Kim Sujeong, Choi Byoongyong, Lee Kyunghee, Lee Sangmin, Kim Sukil
Department of Preventive Medicine and Public Health, College of Medicine, The Catholic University, Main building No. 223, 222 Banpodaero, Seoul, Korea.
Department of Internal Medicine, Seoul Medical Center, Seoul, Korea.
Health Res Policy Syst. 2021 Jun 29;19(1):98. doi: 10.1186/s12961-021-00739-5.
To evaluate the performance of the patient clinical complexity level (PCCL) mechanism, which is the patient-level complexity adjustment factor within the Korean Diagnosis-Related Groups (KDRG) patient classification system, in explaining the variation in resource consumption within age adjacent diagnosis-related groups (AADRGs).
We used the inpatient claims data from a public hospital in Korea from 1 January 2017 to 30 June 2019, with 18 846 claims and 138 AADRGs. The differences in the total average payment between the four PCCL levels for each AADRG was tested using ANOVA and Duncan's post hoc test. The three patterns of differences with R-squared were as follows: the PCCL reflected the complexity well (valid); the average payment for PCCL 2, 3, and 4 was greater than PCCL 0 (partially valid); the PCCL did not reflect the complexity (not valid).
There were 9 (6.52%), 26 (18.84%), and 103 (74.64%) ADRGs included in the valid, partially valid, and not valid categories, respectively. The average R-squared values were 32.18, 40.81, and 35.41%, respectively, with an average R-squared for all patterns of 36.21%.
Adjustment using the PCCL in the KDRG classification system exhibited low performance in explaining the variation in resource consumption within AADRGs. As the KDRG classification system is used for reimbursement under the new DRG-based prospective payment system (PPS) pilot project, with plans for expansion, there should be an overall review of the validity of the complexity and rationality of using the KDRG classification system.

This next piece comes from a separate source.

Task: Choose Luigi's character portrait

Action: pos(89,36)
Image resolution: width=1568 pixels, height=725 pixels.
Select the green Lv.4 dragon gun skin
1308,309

韩国诊断相关分组(KDRG)患者分类系统中的患者临床复杂程度水平(PCCL)机制作为患者层面的复杂性调整因子,本研究旨在评估其在解释年龄相邻诊断相关分组(AADRG)内资源消耗差异方面的表现。
我们使用了韩国一家公立医院2017年1月1日至2019年6月30日的住院患者理赔数据,共有18846份理赔记录和138个AADRG。使用方差分析和邓肯事后检验对每个AADRG的四个PCCL水平之间的总平均支付差异进行了检验。与决定系数(R²)相关的三种差异模式如下:PCCL能很好地反映复杂性(有效);PCCL 2、3和4的平均支付高于PCCL 0(部分有效);PCCL不能反映复杂性(无效)。
有效、部分有效和无效类别分别包含9个(6.52%)、26个(18.84%)和103个(74.64%)AADRG。平均R²值分别为32.18%、40.81%和35.41%,所有模式的平均R²为36.21%。
在KDRG分类系统中使用PCCL进行调整,在解释AADRG内资源消耗差异方面表现不佳。由于KDRG分类系统用于新的基于诊断相关分组的前瞻性支付系统(PPS)试点项目下的报销,且有扩大计划,因此应全面审查KDRG分类系统复杂性的有效性和使用的合理性。